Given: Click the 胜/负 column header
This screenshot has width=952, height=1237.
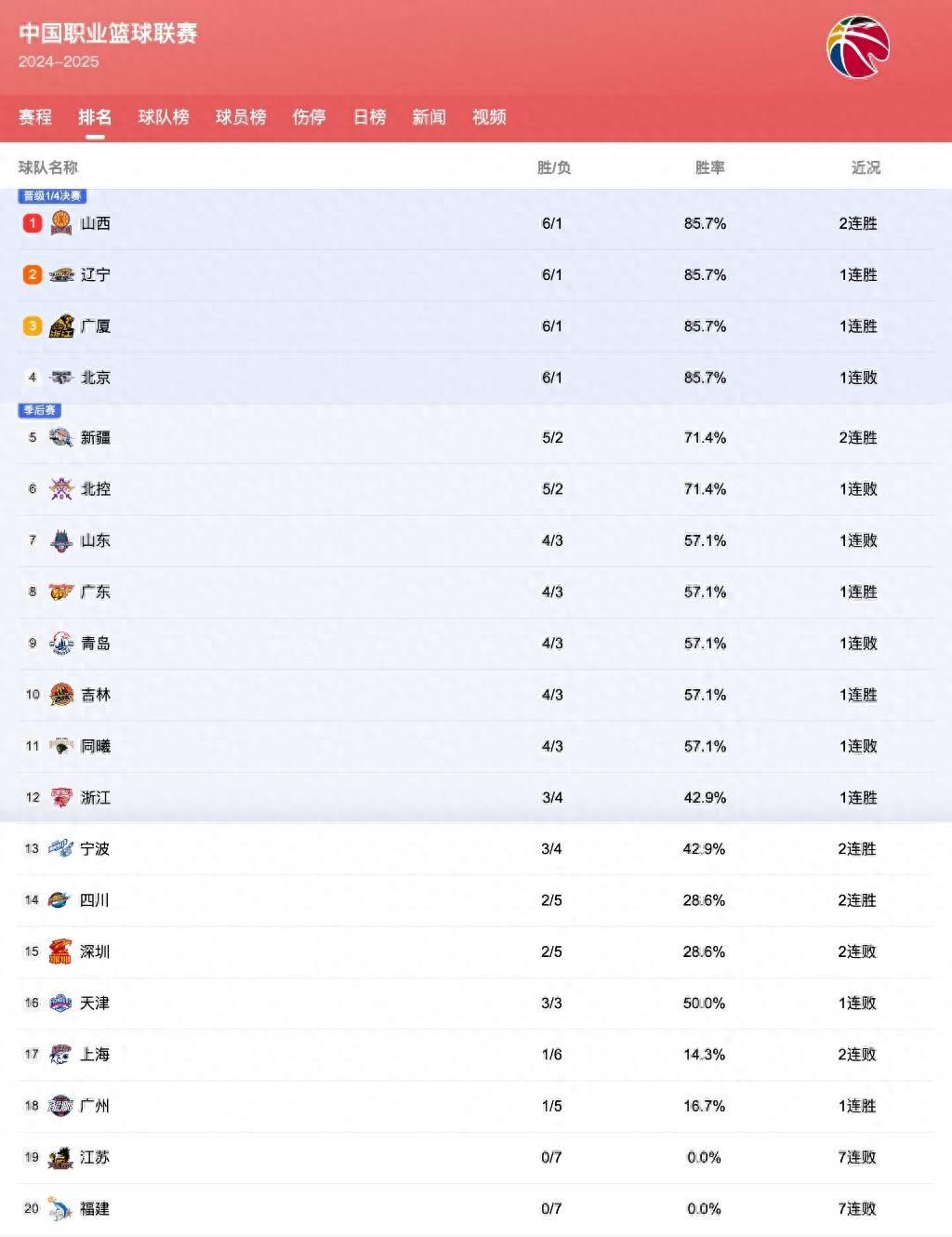Looking at the screenshot, I should click(x=554, y=167).
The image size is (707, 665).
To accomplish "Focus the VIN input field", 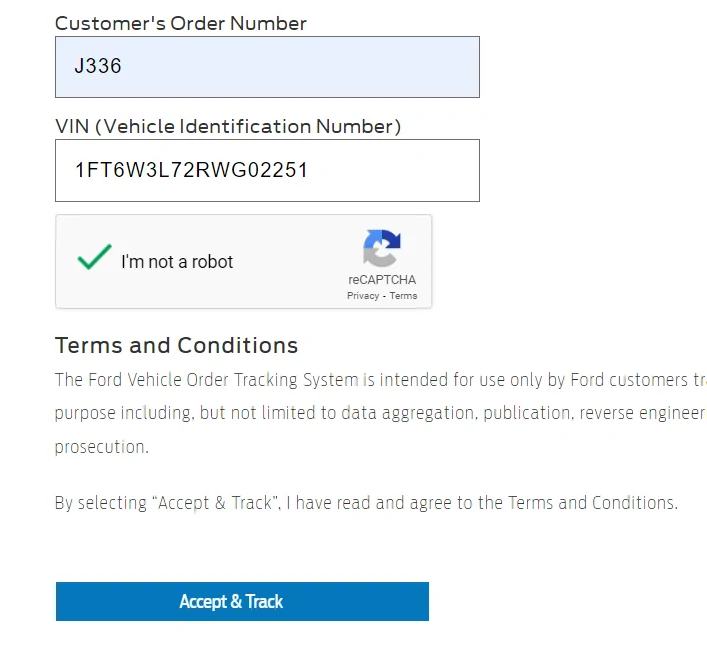I will tap(267, 170).

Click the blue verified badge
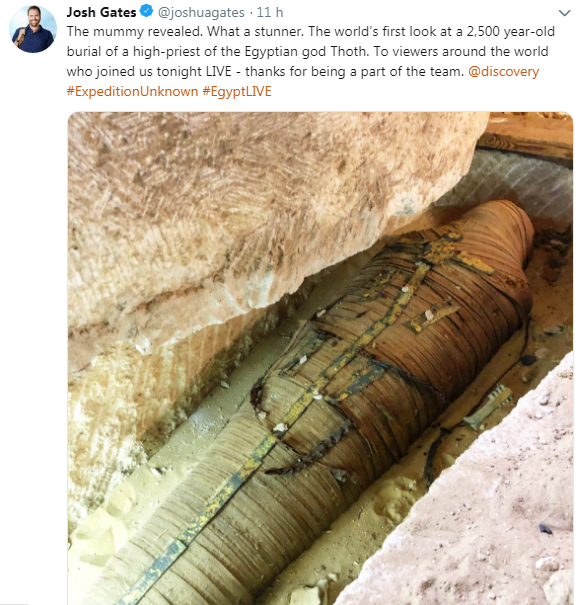point(147,12)
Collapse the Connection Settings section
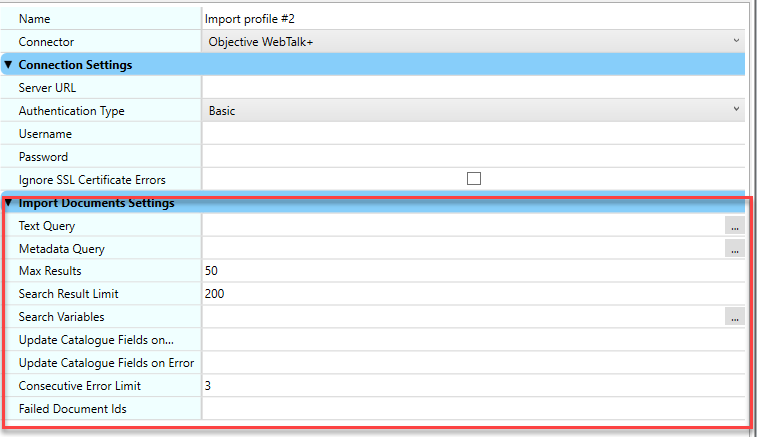This screenshot has height=437, width=757. pyautogui.click(x=8, y=65)
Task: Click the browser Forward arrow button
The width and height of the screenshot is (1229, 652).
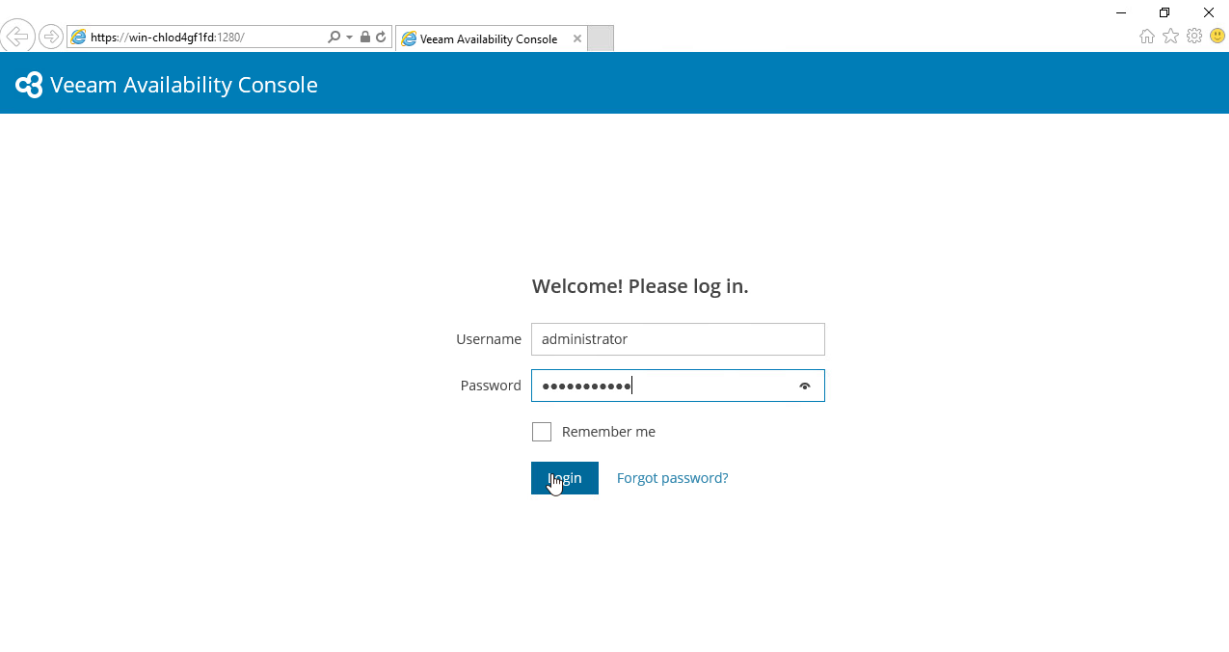Action: [x=51, y=37]
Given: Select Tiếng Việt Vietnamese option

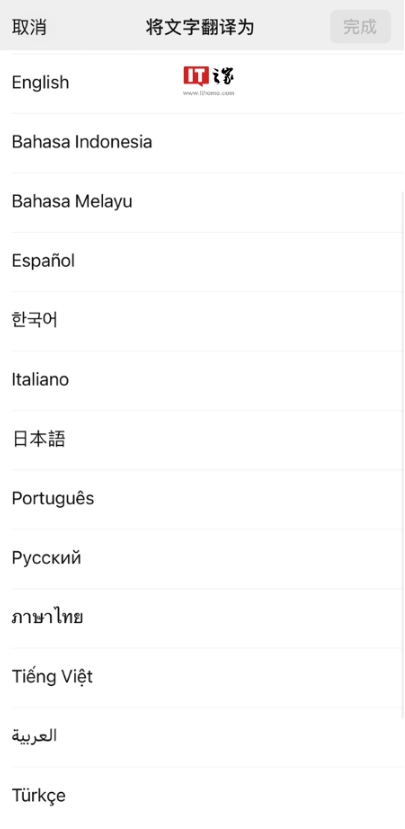Looking at the screenshot, I should coord(202,677).
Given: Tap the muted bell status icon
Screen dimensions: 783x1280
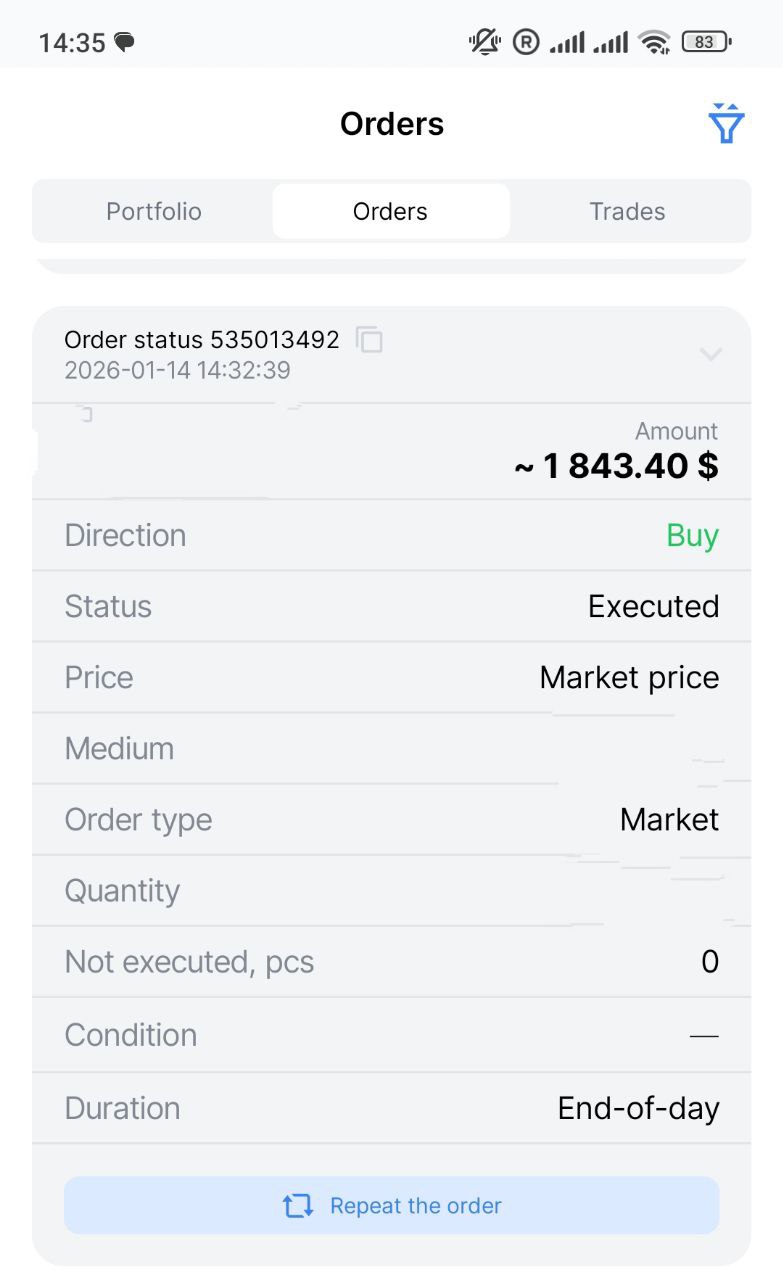Looking at the screenshot, I should point(485,42).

——

• [What is expected]: At the line containing "Collapse the Connection Settings section", begin reproducing the entries word for word, and continue through their last line. Leave out the pictures.

• [Response to this task]:
Collapse the Connection Settings section
This screenshot has height=437, width=757. pyautogui.click(x=8, y=65)
Task: Click the browser Forward arrow button
The width and height of the screenshot is (1229, 652).
Action: [x=51, y=37]
Given: Select Tiếng Việt Vietnamese option

Looking at the screenshot, I should coord(202,677).
Given: Tap the muted bell status icon
Screen dimensions: 783x1280
Looking at the screenshot, I should point(485,42).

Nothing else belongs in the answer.